## TEXT EXCERPT
####################
Jonsen was emeritus professor of ethics in medicine at the University of Washington School of Medicine, where he was chairman of the department of medical history and ethics from 1987 to 1999. He was also a senior bioethics scholar-in-residence emeritus at California Pacific Medical Center in San Francisco. From 1972 to 1987, he was chief of the division of medical ethics in the School of Medicine at the University of California, San Francisco. Prior to that, he was president of the University of San Francisco, where he taught in the departments of philosophy and theology.

“Al Jonsen—a polymathic scholar, visionary leader, and jovial raconteur—was one of the midwives for the birth of bioethics and a valued participant in many of the events of its infancy and adolescence” said Alex Capron, the University Professor, Scott H. Bice Chair in Healthcare Law, Policy and Ethics and a professor of law and medicine and codirector of the Pacific Center for Health Policy and Ethics at the University of Southern California, who is a Hastings Center fellow. “As a former seminarian and university president, he brought a different set of experiences and a breadth of knowledge to the early meetings of The Hastings Center, but he also pioneered the development of a different model for bioethics activities, namely one situated within a medical school, first at UCSF and then at the University of Washington. Al focused on producing scholarship, educating medical students, and above all helping physicians and nurses grapple with the ethical choices arising in their clinical activities. He was an invaluable member of both the National Commission for the Protection of Human Subjects of Biomedical and Behavioral Research and of the President’s Commission for the Study of Ethical Problems in Medicine and Biomedical and Behavioral Research, whose staff knew they could always count on him to provide thoughtful contributions to commission reports and provide clarity when confusion arose during commission meetings.”

In helping to establish bioethics, Jonsen focused on working in partnership with doctors to help them navigate ethical issues that they confronted in practice. “Al was prescient in foreshadowing the importance of what is now known as embedded ethics,” said Barbara Koenig, director of UCSF Program in Bioethics and a Hastings Center fellow, who was a student of Jonsen’s. “Not reflecting at a distance, but deeply engaged, fully understanding the ‘moral archeology’ of each specific clinical or research context.”
####################
## RECORDS SUPPLIED
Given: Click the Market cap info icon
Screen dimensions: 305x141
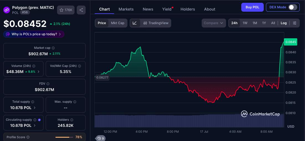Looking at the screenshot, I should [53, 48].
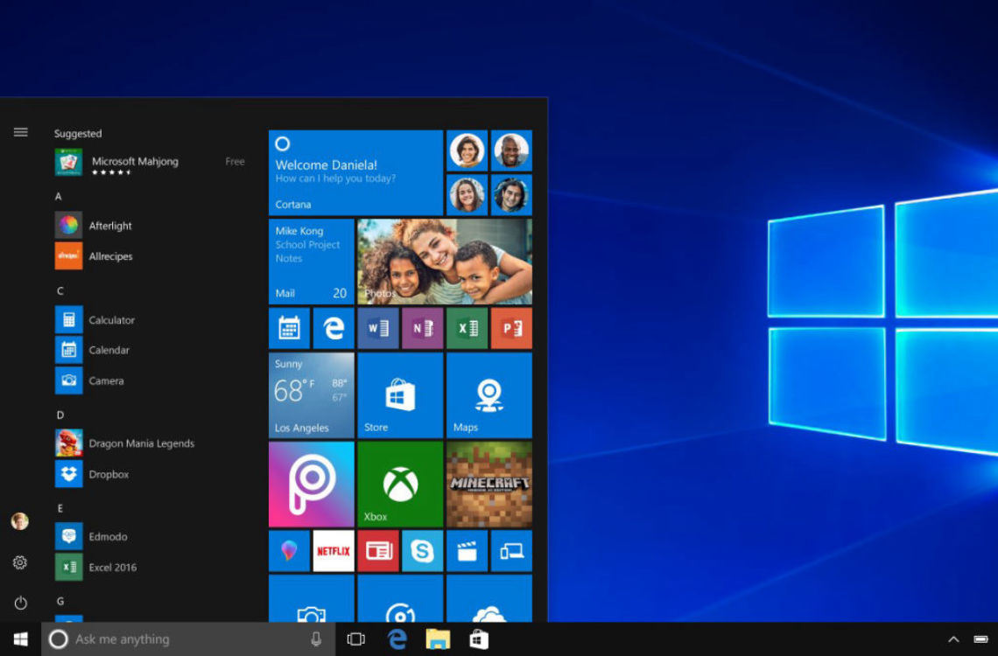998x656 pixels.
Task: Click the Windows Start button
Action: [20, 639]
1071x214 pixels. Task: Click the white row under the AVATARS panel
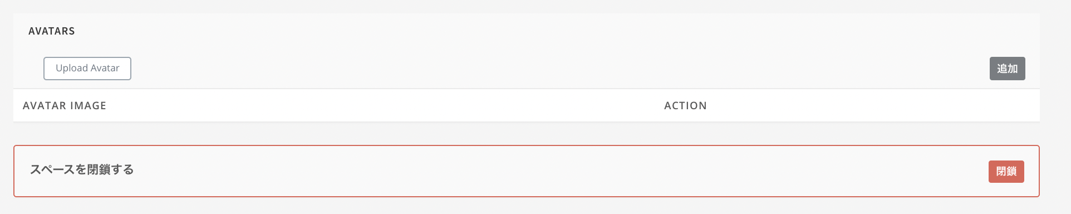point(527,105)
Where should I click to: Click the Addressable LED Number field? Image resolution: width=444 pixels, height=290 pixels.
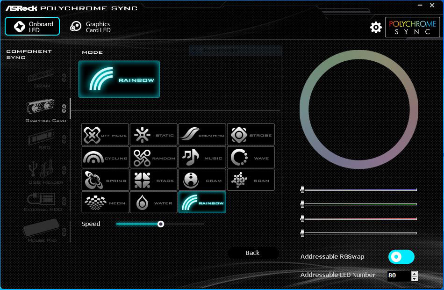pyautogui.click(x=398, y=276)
####################
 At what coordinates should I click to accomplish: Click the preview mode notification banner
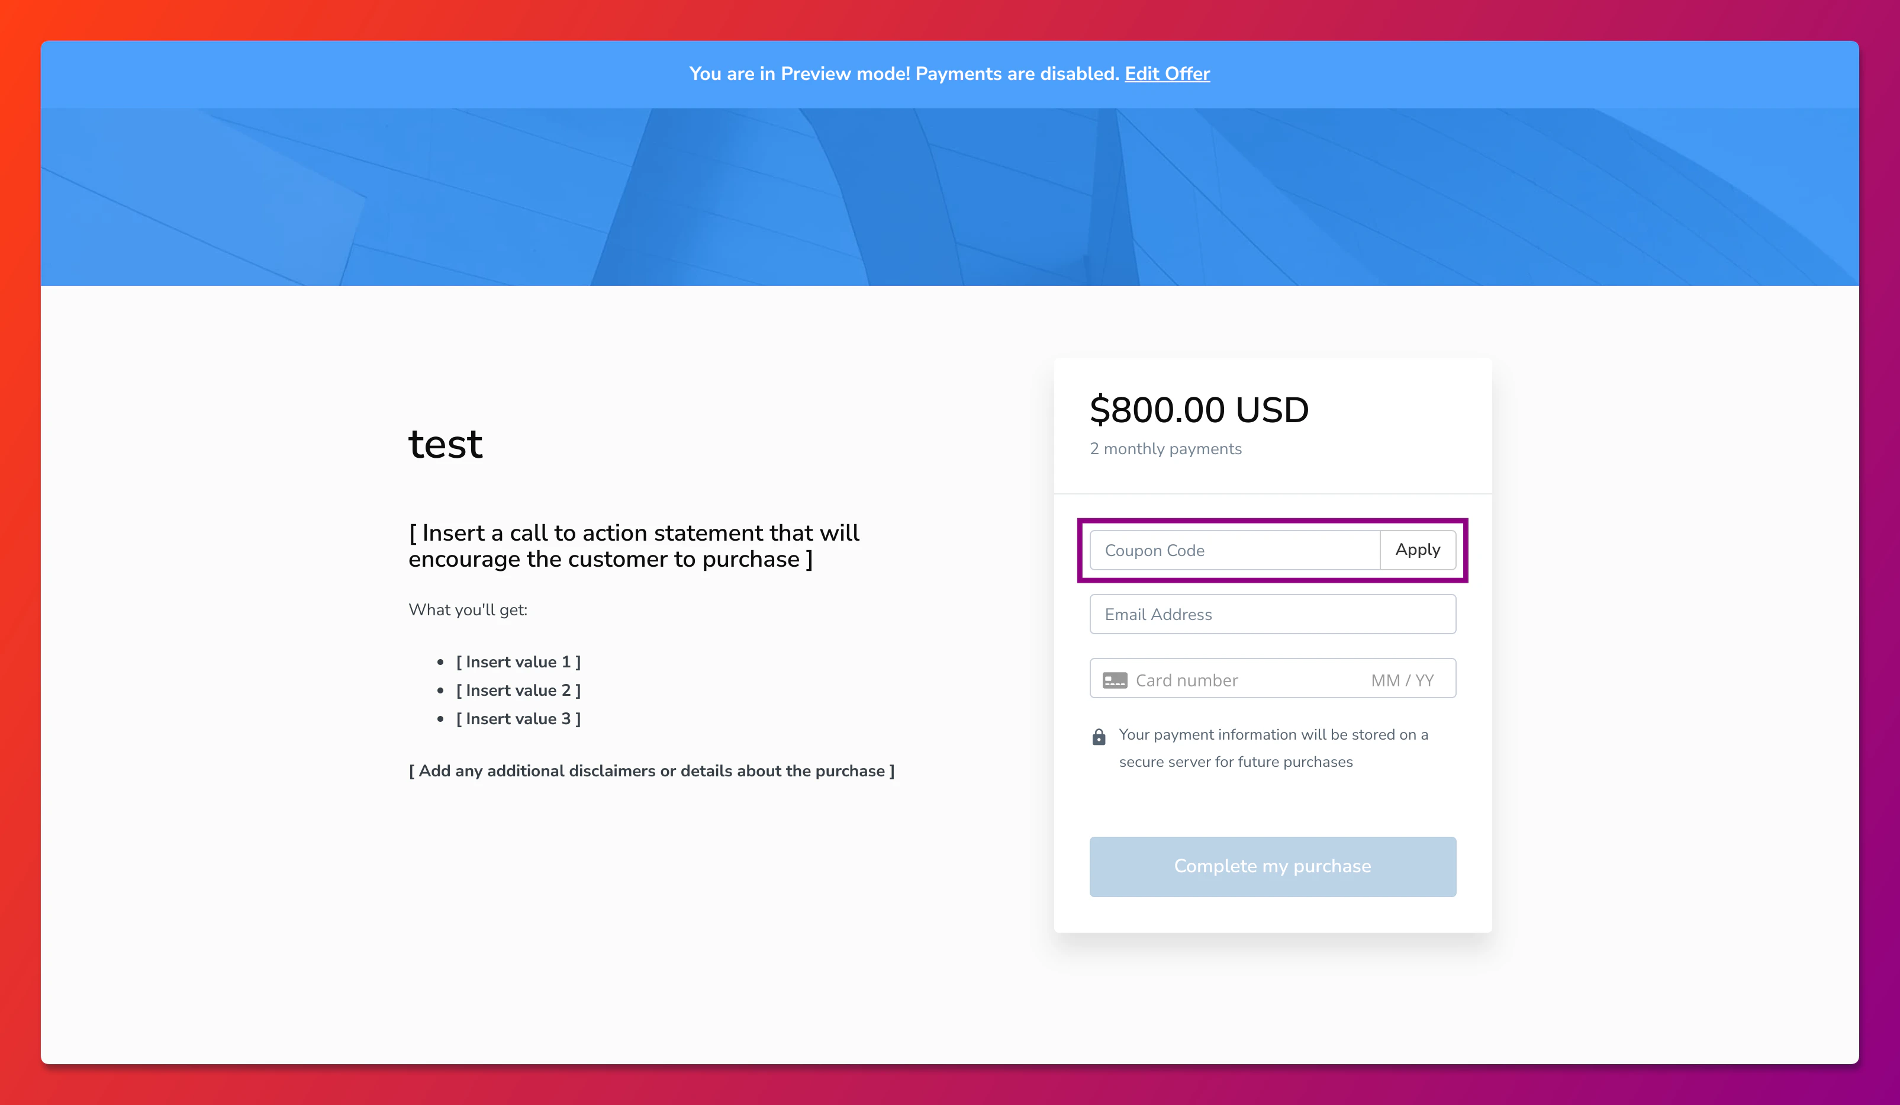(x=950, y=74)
####################
## TASKS AND EXERCISES
1 - In the text about Jonsen, why does Capron say Jonsen brought "a different set of experiences and a breadth of knowledge" to the early meetings of The Hastings Center? Answer in one to three sentences.
2 - Write the next part of the text about Jonsen, picking up after its last sentence.

## SET OF ANSWERS
1 - Capron attributes it to Jonsen's background as a former seminarian and university president.

2 -
Jonsen and another former student–William Andereck, a physician–cofounded the Program in Medicine and Human Values at Sutter Health’s California Pacific Medical Center. The idea, wrote Andereck in Hastings Bioethics Forum, was to foster “a closer relationship between philosophers like Al, and the doctors in the trenches of a large metropolitan medical center.”

Jonsen is the author or co-author of 11 books, including Bioethics Beyond the Headlines: Who Lives? Who Dies? Who Decides? (2005), A Short History of Medical Ethics (1999), and The Birth of Bioethics (1998). He wrote chapters in more than 70 books on medicine and health care.

Jonsen received many honors, including the 2009 Harvey Meyerhoff Leadership Award from the Berman Institute of Bioethics at Johns Hopkins University “for lifelong commitment and contribution to the field of bioethics.” He also received a Lifetime Achievement Award for Contribution to Research Ethics from PRIM*R, Professional Responsibility in Medicine and Research. He was an elected member of the Health and Medicine Division of the National Academies of Sciences, Engineering, and Medicine.

In addition to his professional achievements, Jonsen had a lighter side. This was on display after he received The Hastings Center’s lifetime achievement award in 2017 at the annual meeting of the American Society for Bioethics and Humanities, when he sat at a desk signing copies of his book beneath a homemade sign that said, “The Ethicist is In, Advice 5 cents.” 

Mildred Solomon, president of The Hastings Center, summed up the feelings so many in our field now feel on the occasion of this great loss: “Al Jonsen exhibited a rare combination of wisdom, bold leadership, great vision, conviviality, humor and humility. We will all miss him dearly.”